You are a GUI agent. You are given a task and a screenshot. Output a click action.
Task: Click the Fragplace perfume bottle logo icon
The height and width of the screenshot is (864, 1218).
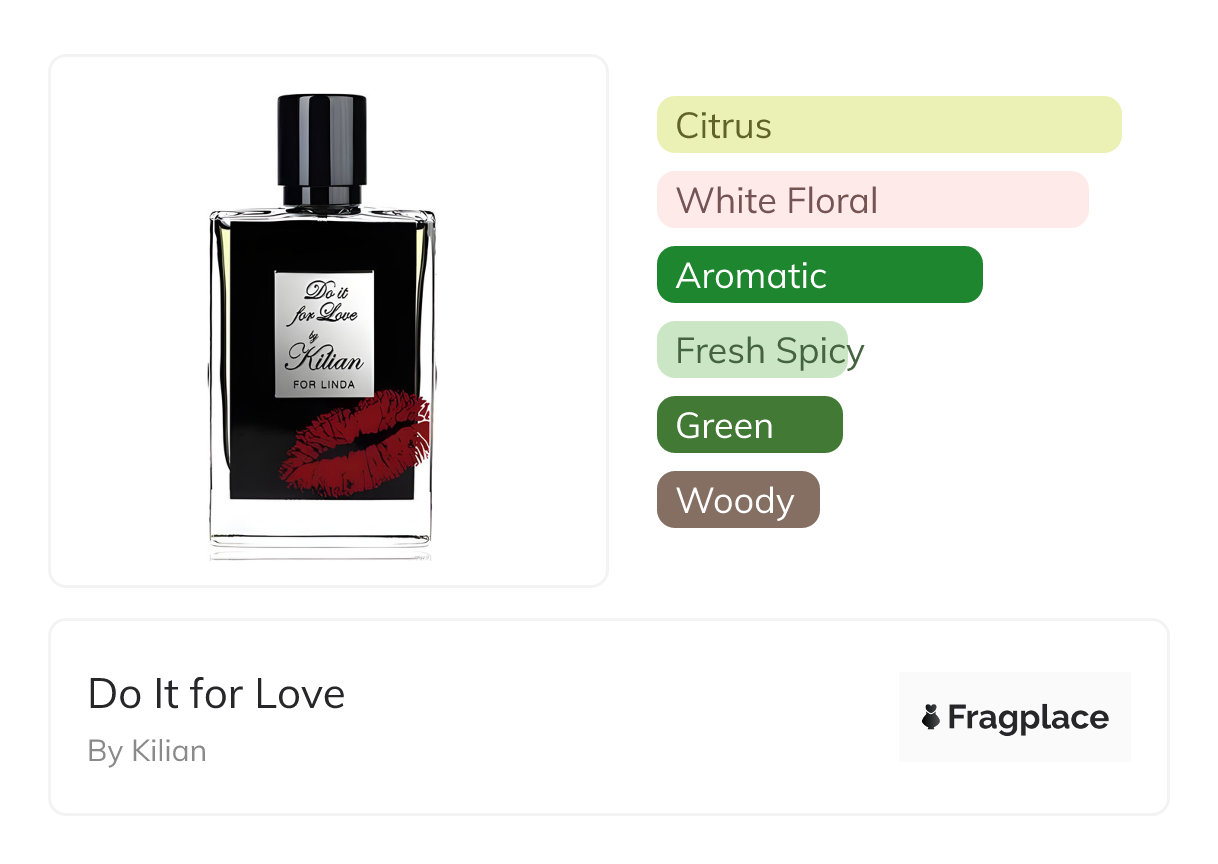pos(931,717)
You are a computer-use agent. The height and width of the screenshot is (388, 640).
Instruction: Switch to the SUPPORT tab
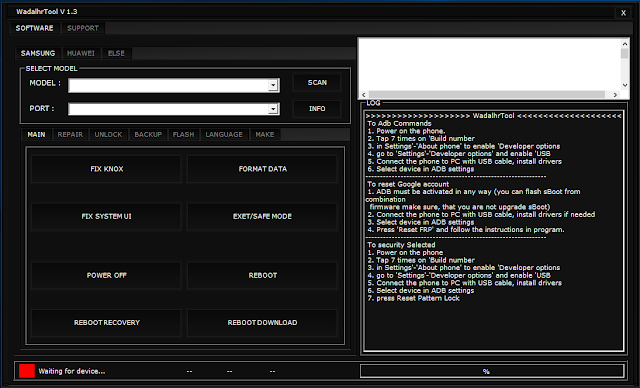tap(83, 28)
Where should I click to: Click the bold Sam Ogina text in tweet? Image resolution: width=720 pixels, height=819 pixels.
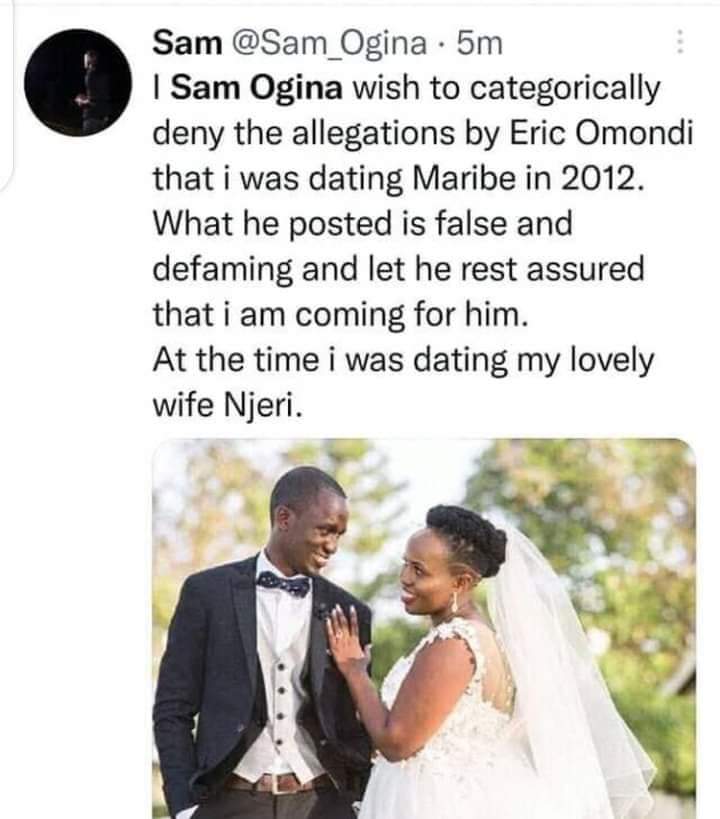pyautogui.click(x=257, y=88)
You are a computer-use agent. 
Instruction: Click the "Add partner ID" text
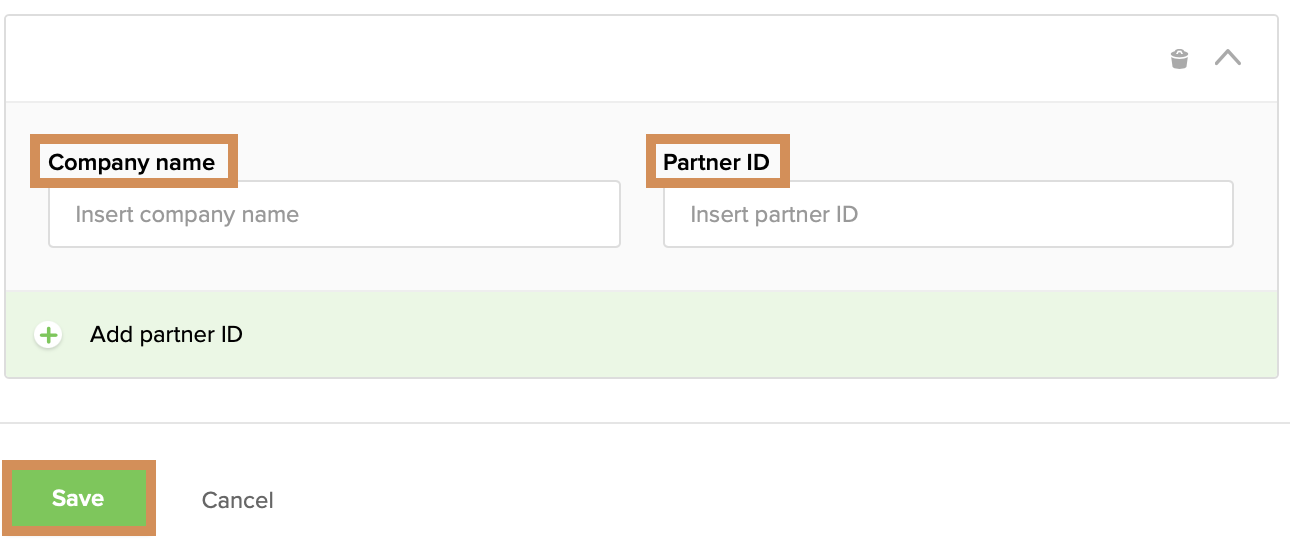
__________________________________________________
◆ **What the exercise asks**
Render every line of the items above as a JSON list of strings, one string per line, with blank lines skipped. Leave the pictures out of the list.

◆ **Task result**
[
  "You are a GUI agent. You are given a task and a screenshot. Output a click action.",
  "Task: Click the Fragplace perfume bottle logo icon",
  "The height and width of the screenshot is (864, 1218).",
  "pos(931,717)",
  "You are a computer-use agent. The height and width of the screenshot is (388, 640).",
  "Instruction: Switch to the SUPPORT tab",
  "tap(83, 28)",
  "Where should I click to: Click the bold Sam Ogina text in tweet? Image resolution: width=720 pixels, height=819 pixels.",
  "pyautogui.click(x=257, y=88)",
  "You are a computer-use agent. ",
  "Instruction: Click the \"Add partner ID\" text"
]